◆ Exercise details
Copy the items below verbatim, from the line with "Where should I click to: Point to the HO" to the line with "(x=474, y=84)".

══ Input records

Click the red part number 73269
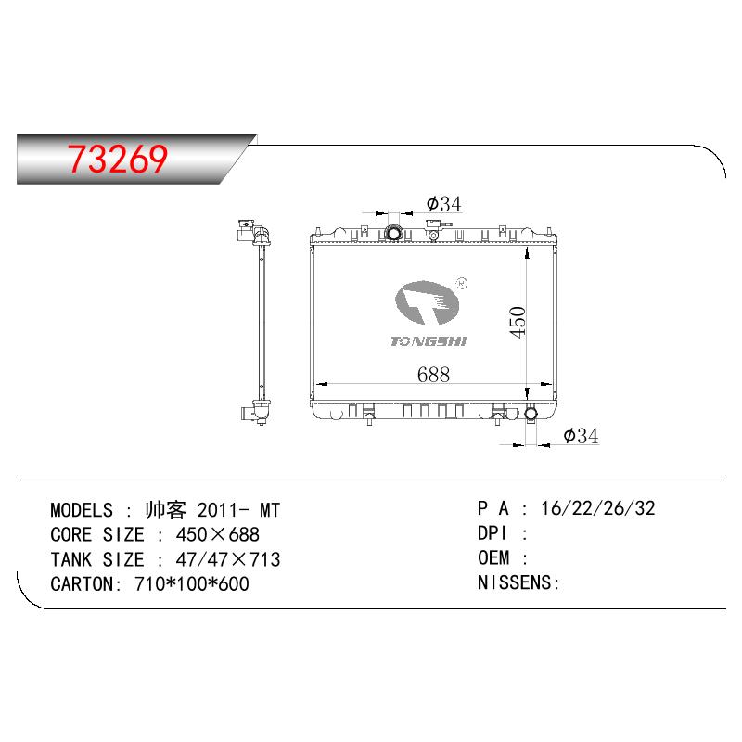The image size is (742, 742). pyautogui.click(x=118, y=159)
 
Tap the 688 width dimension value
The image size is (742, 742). pyautogui.click(x=433, y=375)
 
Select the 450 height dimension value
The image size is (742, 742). pyautogui.click(x=518, y=322)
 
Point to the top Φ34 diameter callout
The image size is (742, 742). pyautogui.click(x=443, y=204)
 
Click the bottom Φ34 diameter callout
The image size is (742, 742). pyautogui.click(x=581, y=435)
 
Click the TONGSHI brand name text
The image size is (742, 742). pyautogui.click(x=429, y=341)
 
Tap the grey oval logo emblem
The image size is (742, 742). pyautogui.click(x=427, y=303)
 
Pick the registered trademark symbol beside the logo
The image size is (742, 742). pyautogui.click(x=461, y=283)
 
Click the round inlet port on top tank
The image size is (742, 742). pyautogui.click(x=393, y=233)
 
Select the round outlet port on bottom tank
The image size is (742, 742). pyautogui.click(x=531, y=414)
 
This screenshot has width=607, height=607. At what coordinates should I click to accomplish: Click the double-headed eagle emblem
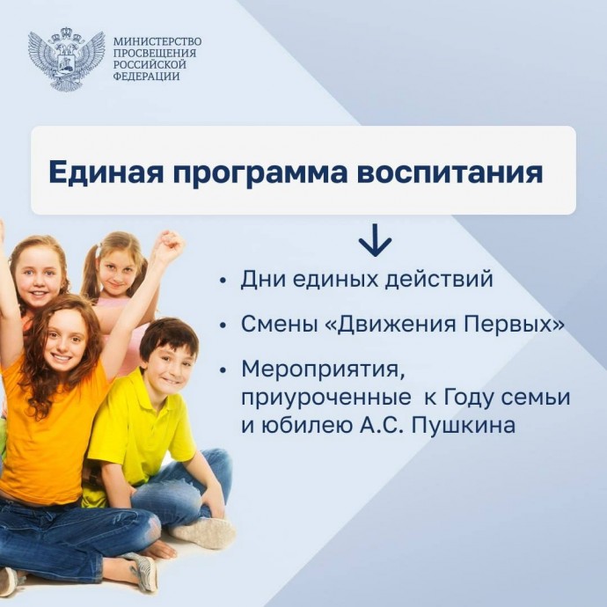click(x=66, y=58)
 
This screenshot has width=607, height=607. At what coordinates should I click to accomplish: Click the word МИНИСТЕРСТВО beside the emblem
click(x=157, y=41)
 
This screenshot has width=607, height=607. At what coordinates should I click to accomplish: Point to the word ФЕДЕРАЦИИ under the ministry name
click(x=146, y=76)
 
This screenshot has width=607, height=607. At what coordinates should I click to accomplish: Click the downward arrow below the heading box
click(x=375, y=240)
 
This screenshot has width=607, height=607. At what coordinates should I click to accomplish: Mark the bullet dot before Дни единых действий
click(x=223, y=281)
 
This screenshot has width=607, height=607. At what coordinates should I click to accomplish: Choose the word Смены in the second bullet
click(x=277, y=325)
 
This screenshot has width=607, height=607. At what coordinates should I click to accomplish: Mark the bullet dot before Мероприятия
click(x=223, y=370)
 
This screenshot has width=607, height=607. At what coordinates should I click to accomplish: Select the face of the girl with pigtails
click(x=116, y=274)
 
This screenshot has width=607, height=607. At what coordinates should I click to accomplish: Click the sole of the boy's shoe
click(x=204, y=531)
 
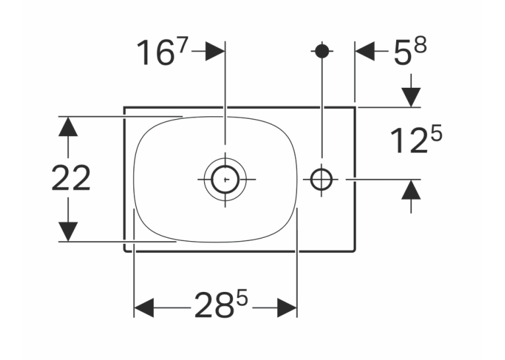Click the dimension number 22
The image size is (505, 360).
click(71, 178)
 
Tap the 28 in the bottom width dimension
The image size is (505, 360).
click(214, 305)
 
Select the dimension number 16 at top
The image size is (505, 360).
click(156, 52)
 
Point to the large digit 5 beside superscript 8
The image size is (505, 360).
click(403, 53)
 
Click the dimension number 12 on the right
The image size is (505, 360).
click(410, 141)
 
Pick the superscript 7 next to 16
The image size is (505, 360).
click(182, 46)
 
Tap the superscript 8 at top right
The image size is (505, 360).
click(421, 45)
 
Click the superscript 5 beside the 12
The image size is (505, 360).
click(436, 133)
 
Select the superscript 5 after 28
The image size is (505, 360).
click(242, 297)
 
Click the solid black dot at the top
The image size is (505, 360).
click(321, 51)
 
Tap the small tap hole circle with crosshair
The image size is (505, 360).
click(321, 179)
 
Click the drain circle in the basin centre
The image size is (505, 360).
click(225, 179)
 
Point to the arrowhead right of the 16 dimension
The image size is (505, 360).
click(215, 51)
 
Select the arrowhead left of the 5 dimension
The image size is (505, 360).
click(364, 51)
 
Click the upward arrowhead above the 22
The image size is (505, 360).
click(68, 126)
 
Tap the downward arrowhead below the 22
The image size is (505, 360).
click(68, 232)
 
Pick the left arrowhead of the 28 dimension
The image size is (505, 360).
click(144, 308)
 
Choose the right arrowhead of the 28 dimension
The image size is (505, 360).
click(287, 308)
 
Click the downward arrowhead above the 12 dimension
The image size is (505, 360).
click(411, 97)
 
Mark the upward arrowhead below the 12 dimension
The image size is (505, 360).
click(411, 190)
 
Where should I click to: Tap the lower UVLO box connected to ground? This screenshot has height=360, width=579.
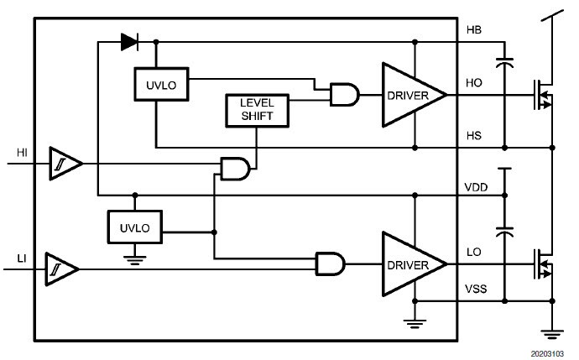(x=134, y=226)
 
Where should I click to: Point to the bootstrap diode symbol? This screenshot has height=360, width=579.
(x=129, y=39)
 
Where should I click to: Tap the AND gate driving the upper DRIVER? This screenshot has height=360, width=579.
(x=344, y=96)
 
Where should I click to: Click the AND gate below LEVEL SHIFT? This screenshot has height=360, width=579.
(x=234, y=168)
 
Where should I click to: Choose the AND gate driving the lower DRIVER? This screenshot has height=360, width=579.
(x=328, y=264)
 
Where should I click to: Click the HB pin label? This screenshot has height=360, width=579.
(x=474, y=30)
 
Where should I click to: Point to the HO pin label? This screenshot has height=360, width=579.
(x=474, y=84)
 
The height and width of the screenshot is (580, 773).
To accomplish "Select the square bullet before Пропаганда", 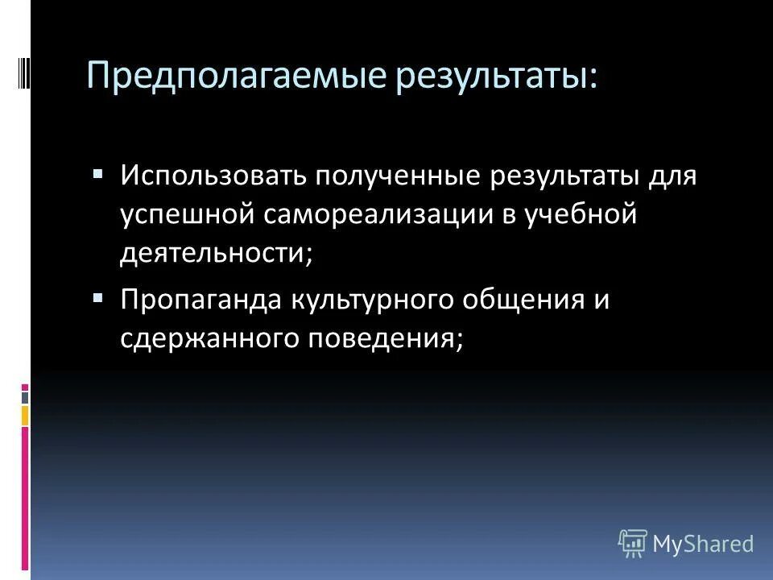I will pyautogui.click(x=98, y=297).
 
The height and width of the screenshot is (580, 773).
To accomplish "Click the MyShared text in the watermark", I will pyautogui.click(x=703, y=543).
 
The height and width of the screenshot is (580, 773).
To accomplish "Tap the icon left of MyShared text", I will pyautogui.click(x=633, y=543).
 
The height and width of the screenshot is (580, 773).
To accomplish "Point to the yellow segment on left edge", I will pyautogui.click(x=25, y=416).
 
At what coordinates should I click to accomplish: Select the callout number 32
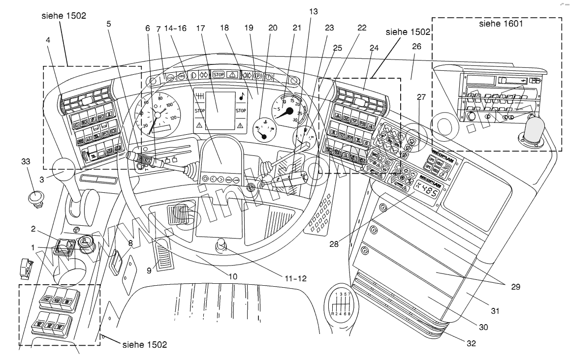(x=471, y=344)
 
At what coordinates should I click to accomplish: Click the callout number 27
(x=421, y=97)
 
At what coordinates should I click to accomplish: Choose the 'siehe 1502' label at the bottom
(x=144, y=345)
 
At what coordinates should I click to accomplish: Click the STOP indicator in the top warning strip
(x=218, y=74)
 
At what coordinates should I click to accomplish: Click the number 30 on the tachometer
(x=295, y=120)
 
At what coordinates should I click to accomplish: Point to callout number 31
(x=495, y=310)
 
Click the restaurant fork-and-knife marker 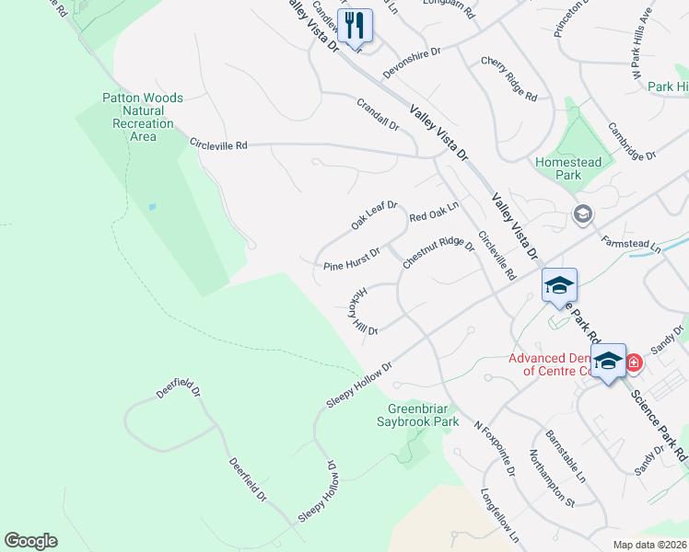(x=355, y=25)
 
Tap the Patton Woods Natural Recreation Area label (x=143, y=117)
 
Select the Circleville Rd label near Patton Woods (x=218, y=145)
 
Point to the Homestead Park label (x=569, y=168)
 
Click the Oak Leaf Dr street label (x=373, y=216)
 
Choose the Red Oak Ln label (x=434, y=213)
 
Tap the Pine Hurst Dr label (x=352, y=259)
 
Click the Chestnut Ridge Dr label (x=438, y=253)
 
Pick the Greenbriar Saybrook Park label (x=423, y=415)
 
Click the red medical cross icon (x=634, y=364)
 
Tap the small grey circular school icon (x=582, y=214)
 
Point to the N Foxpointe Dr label (x=494, y=450)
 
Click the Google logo (x=30, y=541)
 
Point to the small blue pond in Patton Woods (x=151, y=207)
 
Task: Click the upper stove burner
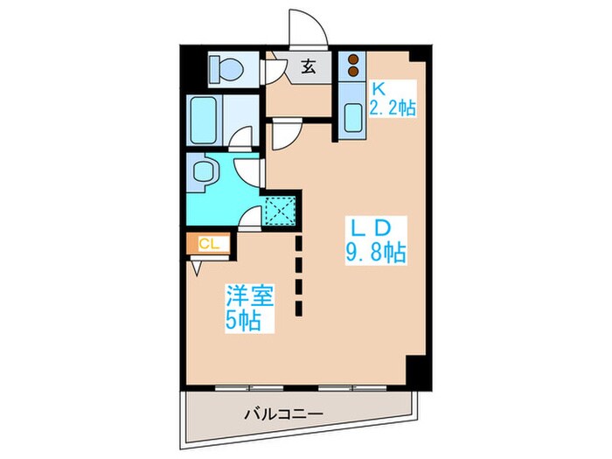[353, 60]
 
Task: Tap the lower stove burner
[353, 73]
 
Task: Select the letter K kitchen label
[379, 87]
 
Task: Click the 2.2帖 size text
[393, 107]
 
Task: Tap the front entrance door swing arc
[311, 24]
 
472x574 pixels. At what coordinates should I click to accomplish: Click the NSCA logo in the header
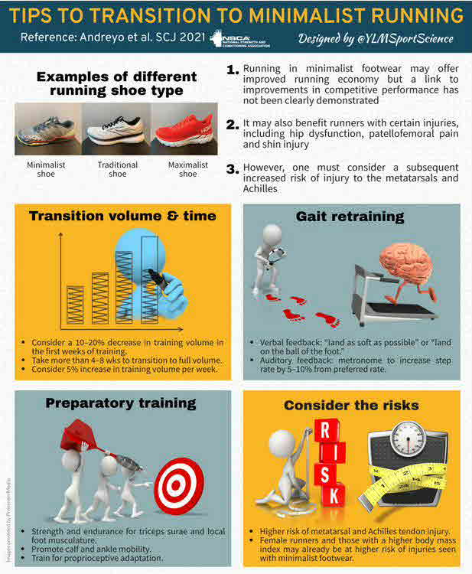(240, 39)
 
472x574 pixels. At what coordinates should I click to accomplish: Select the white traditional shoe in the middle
(116, 130)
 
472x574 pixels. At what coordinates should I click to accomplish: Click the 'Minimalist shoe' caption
(46, 169)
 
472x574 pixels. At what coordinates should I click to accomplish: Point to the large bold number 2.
(233, 125)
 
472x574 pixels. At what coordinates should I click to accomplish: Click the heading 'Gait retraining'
(350, 217)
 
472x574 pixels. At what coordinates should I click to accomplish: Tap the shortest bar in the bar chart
(75, 305)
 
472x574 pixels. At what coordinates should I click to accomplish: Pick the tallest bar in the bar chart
(150, 280)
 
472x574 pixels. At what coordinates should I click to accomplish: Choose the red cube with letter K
(334, 497)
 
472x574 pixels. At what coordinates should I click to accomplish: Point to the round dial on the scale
(408, 438)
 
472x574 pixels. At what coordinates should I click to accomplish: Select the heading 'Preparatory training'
(121, 403)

════

◆ Task response
Where should I click to: Point to the HO pin label? This screenshot has height=360, width=579.
(x=474, y=84)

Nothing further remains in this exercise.